In practice, however, the channel’s behaviour must be known or estimated. To accomplish this, systems often send a known preamble before the data. By observing how this preamble becomes distorted, the receiver can approximate the channel response and set the equalisation filter accordingly. Although this method significantly improves bit error performance, it depends heavily on knowing channel characteristics (cable length, data rate, and network topology) and recalibration may be required if any of these values change.

Pre-emphasis: Preparing the signal before sending

Pre-emphasis tackles the same underlying challenge, but from the opposite direction; the transmitter. Since cables attenuate high frequency components the most, pre-emphasis intentionally boosts those frequencies before the signal even enters the wire. As the signal travels, the channel naturally attenuates these boosted components, bringing them back down toward their nominal levels by the time they reach the receiver.

This technique effectively pre-corrects the data, making it much more resistant to the low-pass behaviour of real-world cabling.

Unlike equalisation, pre‑emphasis requires no digital processing and adapts easily to varying data rates and network types.

Which method should be used?

In an ideal world, the best system uses both, complementing each other to maximise robustness: pre-emphasis preserves signal integrity over the channel, while equalisation cleans up any remaining distortion at the end.

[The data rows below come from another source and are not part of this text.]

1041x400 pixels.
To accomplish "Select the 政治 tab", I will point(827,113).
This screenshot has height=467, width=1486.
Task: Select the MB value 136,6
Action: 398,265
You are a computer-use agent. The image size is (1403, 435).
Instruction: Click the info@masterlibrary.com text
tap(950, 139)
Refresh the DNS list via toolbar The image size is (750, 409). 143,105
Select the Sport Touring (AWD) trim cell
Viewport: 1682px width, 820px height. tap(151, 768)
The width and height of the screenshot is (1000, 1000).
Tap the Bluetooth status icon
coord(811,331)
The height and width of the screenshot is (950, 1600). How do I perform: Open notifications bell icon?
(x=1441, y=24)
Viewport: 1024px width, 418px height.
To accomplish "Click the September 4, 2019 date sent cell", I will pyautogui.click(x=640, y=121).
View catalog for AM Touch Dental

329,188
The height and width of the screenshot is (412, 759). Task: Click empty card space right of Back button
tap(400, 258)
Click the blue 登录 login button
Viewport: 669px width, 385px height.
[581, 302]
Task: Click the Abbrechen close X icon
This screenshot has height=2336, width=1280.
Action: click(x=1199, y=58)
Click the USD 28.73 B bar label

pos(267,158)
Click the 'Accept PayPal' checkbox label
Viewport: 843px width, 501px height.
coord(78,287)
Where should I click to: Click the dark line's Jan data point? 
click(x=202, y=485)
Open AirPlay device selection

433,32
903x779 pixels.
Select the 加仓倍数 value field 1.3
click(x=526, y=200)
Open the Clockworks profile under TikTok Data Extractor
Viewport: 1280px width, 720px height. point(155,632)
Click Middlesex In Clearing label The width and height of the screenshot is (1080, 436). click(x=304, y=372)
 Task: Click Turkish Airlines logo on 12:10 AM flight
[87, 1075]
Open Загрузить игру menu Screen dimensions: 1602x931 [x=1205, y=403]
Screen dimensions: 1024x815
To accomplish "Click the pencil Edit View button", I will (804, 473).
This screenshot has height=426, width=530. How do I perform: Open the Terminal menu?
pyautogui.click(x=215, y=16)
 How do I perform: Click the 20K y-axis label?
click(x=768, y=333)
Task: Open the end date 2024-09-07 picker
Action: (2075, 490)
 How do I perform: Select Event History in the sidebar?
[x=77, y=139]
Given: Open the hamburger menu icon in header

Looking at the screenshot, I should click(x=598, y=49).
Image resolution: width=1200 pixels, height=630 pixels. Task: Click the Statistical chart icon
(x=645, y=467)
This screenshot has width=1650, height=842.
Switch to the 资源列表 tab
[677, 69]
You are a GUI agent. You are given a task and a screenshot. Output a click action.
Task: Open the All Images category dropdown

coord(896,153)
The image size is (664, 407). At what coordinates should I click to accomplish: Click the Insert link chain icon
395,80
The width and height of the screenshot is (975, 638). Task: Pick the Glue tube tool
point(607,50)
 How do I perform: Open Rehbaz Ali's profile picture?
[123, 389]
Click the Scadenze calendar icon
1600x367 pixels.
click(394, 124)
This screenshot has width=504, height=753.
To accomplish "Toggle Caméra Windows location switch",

In cost-sensitive systems such as RS-485 networks (especially multidrop topologies or installations where cable lengths and data rates vary) you often need to choose one. Here is how they compare:

• Data rate flexibility

Pre-emphasis: Works across any data rate with the same transceiver requiring no changes to the pre-emphasis driver.

Equalisation: Must be designed for a specific data rate. The same filter cannot be used for two different data rates.

• Network topology

Pre-emphasis: Works in both point-to-point and multidrop networks.

Equalisation: Works well on point-to-point networks; difficult to calibrate on multidrop networks where the distances between nodes can vary.

• Cable length variability

Pre-emphasis: Cable length can be anything within a certain range. Longer cable lengths can be dealt with by lowering the data rate.

Equalisation: Needs to be known beforehand, or the filter needs to be calibrated. If the cable changes, the filter needs to be recalibrated.

• Processing requirements

Pre-emphasis: Pre-emphasis is achieved with the transceiver’s

analogue driver, not via digital processing.

Equalisation: While equalisation with analogue circuitry is possible,

it is usually implemented with a digital filter, which means the receiver requires a high-speed ADC, and in more complicated systems, an adaptive digital filter.

• Cost

Pre-emphasis: Lower cost.

Equalisation: Higher cost due to digital processing.

If your system’s cable characteristics, data rate, and topology are fixed, equalisation can be a powerful and cost-efficient enhancement, but if the system needs to remain flexible or operate across varying conditions, pre-emphasis is the more robust and cost-effective choice.

For industrial interfaces like RS-485, cost sensitivity and topology flexibility often make pre-emphasis the more practical solution. Analog Devices offers high-speed RS-485 transceivers with built-in pre-emphasis, including the MAX22500E, capable of achieving data rates up to 100 Mbps, making it ideal for modern, high performance industrial networks.